À FAIRE ▸ Recopiez à l'identique, dans le texte sur l'émulation dans le scoutisme, le passage qui commence par les mots contenant « 26La configuration est » et se termine par « la pédagogie elle-même31. ».

PAGE ▸
24L’émulation répond à trois schémas socioculturels. D’une part, elle recoupe étroitement les valeurs de l’école (laïque ou catholique), qui postule l’égalité de tous devant les savoirs qu’elle transmet. La promotion sociale est ainsi le fruit non de la reproduction sociale et de la sélection par le milieu, mais de l’effort et des mérites de chacun. Ce postulat est renforcé à la fois par la nature du recrutement (les scolaires) et des activités scoutes conçues comme des activités extrascolaires de l’école, et bien sûr par l’encadrement, constitué en très grande majorité pour les Éclaireurs de France par des instituteurs et des enseignants du secondaire, eux-mêmes profondément imprégnés des valeurs de l’institution, et pour les scouts catholiques, par les missionnaires, les prêtres et les enseignants des écoles catholiques. D’autre part, l’émulation correspond à l’introduction d’une dynamique consubstantielle à l’objectif central du scoutisme laïc et catholique (en métropole comme en Afrique), la formation d’une élite. Celle-ci ne peut émerger qu’à la condition qu’elle soit confrontée aux rudesses de la vie d’éclaireur, mais également en préparant cette élite à affronter la concurrence sociale qui ne manquera pas de faire obstacle à sa progression.
25La pédagogie de l’émulation répond ainsi aux contraintes et aux impératifs des sociétés européennes, structurées autour de l’idéologie mérito-démocratique, qui fait de la libre concurrence idéalisée des personnes dans le champ social l’un de ses principes essentiels. En contexte colonial, seul le secteur moderne, – l’administration, l’économie monétarisée –, peut répondre à une telle définition. La pédagogie de l’émulation inscrit ainsi – dans et par les jeux, dans et par les corps –, la promotion d’une nouvelle élite scolarisée, gagnée aux idéaux de fluidité sociale et de promotion par le mérite. Ce processus d’hybridation asymétrique est d’autant plus subtil qu’il engage la participation volontaire et enthousiaste des acteurs.
26La configuration est comparable pour les activités manuelles, qui proposent d’acquérir la maîtrise d’un certain nombre de techniques d’importation. Elles induisent également une transgression très importante vis-à-vis de certaines sociétés rurales, et notamment les sociétés de castes. Pour les Éclaireurs de France, Bernard Dumont rapporte ainsi qu’au Mali en 1955 :
De petites révolutions sociales étaient provoquées par les travaux. Ainsi, des enfants qui n’étaient pas tisserands tissaient. Ceci me paraît particulièrement important dans le cadre d’une société castée comme celle du Mali. C’est un geste grave, dans son sens non péjoratif. Il y a là une transgression sociale, peut-être plus importante que la pédagogie elle-même31.

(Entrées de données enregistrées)
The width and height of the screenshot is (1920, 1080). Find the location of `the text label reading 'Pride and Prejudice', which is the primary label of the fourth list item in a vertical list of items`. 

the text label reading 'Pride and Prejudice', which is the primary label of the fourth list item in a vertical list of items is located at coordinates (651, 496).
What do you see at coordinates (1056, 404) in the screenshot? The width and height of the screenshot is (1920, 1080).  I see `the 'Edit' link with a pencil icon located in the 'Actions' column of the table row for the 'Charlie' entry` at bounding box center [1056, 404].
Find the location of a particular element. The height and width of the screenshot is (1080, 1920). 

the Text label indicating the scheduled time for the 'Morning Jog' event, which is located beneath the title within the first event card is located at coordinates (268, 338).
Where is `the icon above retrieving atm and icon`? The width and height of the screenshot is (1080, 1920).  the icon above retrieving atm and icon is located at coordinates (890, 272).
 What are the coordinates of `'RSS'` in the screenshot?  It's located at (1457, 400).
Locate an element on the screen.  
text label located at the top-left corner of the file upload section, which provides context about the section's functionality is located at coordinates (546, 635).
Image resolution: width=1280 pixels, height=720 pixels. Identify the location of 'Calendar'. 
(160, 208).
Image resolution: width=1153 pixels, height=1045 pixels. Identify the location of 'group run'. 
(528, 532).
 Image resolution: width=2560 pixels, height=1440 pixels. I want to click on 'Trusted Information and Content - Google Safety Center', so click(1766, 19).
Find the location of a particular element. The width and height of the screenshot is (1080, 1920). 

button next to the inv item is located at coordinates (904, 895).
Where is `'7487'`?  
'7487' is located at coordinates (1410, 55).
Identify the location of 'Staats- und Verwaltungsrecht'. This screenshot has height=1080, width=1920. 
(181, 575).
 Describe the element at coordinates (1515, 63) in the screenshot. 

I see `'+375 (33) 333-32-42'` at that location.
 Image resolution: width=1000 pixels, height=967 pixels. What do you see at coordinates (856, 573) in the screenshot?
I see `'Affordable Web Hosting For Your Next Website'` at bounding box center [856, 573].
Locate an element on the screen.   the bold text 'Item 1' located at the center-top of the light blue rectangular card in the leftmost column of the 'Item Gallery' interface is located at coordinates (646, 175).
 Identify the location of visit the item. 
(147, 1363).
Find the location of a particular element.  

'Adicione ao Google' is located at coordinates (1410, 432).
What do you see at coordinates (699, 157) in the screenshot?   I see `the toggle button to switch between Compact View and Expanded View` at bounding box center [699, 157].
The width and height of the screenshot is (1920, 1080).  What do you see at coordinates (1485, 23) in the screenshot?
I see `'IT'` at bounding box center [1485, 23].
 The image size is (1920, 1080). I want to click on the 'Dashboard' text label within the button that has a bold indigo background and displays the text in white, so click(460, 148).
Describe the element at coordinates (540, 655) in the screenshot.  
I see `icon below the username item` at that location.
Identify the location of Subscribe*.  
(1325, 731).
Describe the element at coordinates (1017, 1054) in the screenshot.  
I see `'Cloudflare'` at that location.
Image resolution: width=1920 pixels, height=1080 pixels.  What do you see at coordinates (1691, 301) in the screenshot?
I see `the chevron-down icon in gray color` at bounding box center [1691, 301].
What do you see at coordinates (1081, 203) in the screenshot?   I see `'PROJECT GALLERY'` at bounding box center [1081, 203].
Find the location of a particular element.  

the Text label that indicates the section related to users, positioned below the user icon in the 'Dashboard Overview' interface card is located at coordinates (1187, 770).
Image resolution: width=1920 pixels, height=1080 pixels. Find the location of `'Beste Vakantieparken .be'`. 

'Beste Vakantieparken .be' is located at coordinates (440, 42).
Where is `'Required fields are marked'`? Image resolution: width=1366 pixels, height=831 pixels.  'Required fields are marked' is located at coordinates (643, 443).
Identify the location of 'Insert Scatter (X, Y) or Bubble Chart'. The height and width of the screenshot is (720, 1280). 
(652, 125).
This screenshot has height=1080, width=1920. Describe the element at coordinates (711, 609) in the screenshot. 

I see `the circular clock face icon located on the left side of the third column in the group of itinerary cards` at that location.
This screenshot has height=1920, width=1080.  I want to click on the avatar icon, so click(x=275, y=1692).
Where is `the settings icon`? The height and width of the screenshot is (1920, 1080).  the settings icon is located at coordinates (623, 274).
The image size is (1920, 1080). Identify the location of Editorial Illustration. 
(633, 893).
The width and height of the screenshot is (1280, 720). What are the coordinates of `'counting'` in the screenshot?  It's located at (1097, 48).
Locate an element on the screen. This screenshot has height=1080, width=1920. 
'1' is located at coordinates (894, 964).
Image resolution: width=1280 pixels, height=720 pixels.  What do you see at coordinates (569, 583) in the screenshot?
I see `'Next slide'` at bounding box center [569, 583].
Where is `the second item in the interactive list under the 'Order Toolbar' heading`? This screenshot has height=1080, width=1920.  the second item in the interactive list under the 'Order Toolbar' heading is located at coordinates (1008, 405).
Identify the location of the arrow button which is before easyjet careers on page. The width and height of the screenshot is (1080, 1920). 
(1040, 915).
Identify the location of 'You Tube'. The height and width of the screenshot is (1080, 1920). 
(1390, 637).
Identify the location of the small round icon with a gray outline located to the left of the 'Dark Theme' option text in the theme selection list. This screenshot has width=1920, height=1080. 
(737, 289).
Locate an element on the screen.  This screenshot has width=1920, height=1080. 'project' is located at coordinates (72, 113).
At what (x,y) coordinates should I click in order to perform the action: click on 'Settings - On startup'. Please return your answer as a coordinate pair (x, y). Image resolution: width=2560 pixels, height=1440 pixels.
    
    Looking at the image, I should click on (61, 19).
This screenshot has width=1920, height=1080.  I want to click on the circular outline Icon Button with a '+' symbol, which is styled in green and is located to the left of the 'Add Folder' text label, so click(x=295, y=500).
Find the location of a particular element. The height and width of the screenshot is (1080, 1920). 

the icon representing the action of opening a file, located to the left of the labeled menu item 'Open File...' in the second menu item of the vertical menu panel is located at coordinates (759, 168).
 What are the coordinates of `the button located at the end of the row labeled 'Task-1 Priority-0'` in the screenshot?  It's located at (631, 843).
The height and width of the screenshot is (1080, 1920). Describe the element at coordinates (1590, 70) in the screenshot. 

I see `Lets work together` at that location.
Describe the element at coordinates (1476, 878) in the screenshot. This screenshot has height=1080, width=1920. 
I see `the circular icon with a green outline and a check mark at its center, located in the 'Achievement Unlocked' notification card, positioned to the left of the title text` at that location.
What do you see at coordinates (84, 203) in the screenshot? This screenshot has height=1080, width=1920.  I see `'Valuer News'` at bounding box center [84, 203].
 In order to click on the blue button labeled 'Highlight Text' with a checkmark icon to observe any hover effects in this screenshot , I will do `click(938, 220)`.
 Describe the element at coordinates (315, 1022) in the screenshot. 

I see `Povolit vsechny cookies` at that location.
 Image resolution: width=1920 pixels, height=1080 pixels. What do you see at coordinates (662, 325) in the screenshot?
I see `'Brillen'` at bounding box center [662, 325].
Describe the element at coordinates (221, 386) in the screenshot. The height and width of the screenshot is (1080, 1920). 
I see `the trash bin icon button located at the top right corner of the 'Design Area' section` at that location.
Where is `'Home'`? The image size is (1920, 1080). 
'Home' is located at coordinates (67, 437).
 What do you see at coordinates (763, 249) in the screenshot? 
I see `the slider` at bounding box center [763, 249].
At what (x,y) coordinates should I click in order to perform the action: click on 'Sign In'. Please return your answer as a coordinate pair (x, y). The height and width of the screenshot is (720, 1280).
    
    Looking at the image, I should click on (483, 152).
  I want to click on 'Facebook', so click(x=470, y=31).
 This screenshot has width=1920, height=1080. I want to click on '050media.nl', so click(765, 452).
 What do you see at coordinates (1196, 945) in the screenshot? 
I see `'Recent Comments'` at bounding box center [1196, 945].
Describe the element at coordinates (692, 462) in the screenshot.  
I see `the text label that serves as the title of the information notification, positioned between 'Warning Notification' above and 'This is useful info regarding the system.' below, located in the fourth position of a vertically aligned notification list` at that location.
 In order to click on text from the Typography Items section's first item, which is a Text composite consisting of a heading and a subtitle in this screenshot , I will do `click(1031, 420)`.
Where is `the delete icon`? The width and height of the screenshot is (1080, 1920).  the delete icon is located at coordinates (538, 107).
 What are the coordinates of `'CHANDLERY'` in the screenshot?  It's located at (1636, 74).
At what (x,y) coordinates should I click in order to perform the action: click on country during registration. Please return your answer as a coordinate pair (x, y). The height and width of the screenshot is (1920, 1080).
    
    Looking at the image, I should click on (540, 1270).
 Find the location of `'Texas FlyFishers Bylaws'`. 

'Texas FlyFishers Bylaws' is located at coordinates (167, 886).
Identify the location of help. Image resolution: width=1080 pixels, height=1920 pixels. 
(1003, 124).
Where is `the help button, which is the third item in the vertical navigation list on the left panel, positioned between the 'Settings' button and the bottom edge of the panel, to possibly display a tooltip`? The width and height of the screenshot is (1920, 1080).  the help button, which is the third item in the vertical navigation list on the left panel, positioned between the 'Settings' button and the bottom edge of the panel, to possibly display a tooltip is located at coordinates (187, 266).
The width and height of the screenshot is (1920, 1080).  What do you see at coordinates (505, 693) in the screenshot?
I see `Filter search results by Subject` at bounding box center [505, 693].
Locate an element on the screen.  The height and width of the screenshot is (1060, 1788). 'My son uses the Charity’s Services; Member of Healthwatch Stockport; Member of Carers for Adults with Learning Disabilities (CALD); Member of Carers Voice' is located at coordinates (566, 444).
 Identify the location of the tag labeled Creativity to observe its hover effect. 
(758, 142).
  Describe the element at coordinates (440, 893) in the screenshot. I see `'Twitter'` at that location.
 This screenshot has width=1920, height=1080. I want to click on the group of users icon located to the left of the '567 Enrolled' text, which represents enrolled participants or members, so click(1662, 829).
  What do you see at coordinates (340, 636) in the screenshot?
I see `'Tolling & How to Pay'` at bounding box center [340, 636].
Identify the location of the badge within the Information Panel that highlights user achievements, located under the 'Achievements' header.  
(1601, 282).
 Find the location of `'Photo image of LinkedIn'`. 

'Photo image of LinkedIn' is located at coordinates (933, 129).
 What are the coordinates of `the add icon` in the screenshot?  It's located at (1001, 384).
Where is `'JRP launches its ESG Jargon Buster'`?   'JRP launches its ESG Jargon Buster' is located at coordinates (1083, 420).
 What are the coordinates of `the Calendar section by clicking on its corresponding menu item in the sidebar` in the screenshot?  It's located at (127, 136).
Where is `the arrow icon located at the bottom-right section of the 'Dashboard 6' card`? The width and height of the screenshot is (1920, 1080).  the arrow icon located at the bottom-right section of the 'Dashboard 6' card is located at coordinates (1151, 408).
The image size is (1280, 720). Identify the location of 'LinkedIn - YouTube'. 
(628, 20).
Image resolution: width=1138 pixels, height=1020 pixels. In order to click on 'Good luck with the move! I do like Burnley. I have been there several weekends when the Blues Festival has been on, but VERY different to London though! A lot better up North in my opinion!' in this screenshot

TÂCHE ACCOMPLIE ▸
26La configuration est comparable pour les activités manuelles, qui proposent d’acquérir la maîtrise d’un certain nombre de techniques d’importation. Elles induisent également une transgression très importante vis-à-vis de certaines sociétés rurales, et notamment les sociétés de castes. Pour les Éclaireurs de France, Bernard Dumont rapporte ainsi qu’au Mali en 1955 :
De petites révolutions sociales étaient provoquées par les travaux. Ainsi, des enfants qui n’étaient pas tisserands tissaient. Ceci me paraît particulièrement important dans le cadre d’une société castée comme celle du Mali. C’est un geste grave, dans son sens non péjoratif. Il y a là une transgression sociale, peut-être plus importante que la pédagogie elle-même31.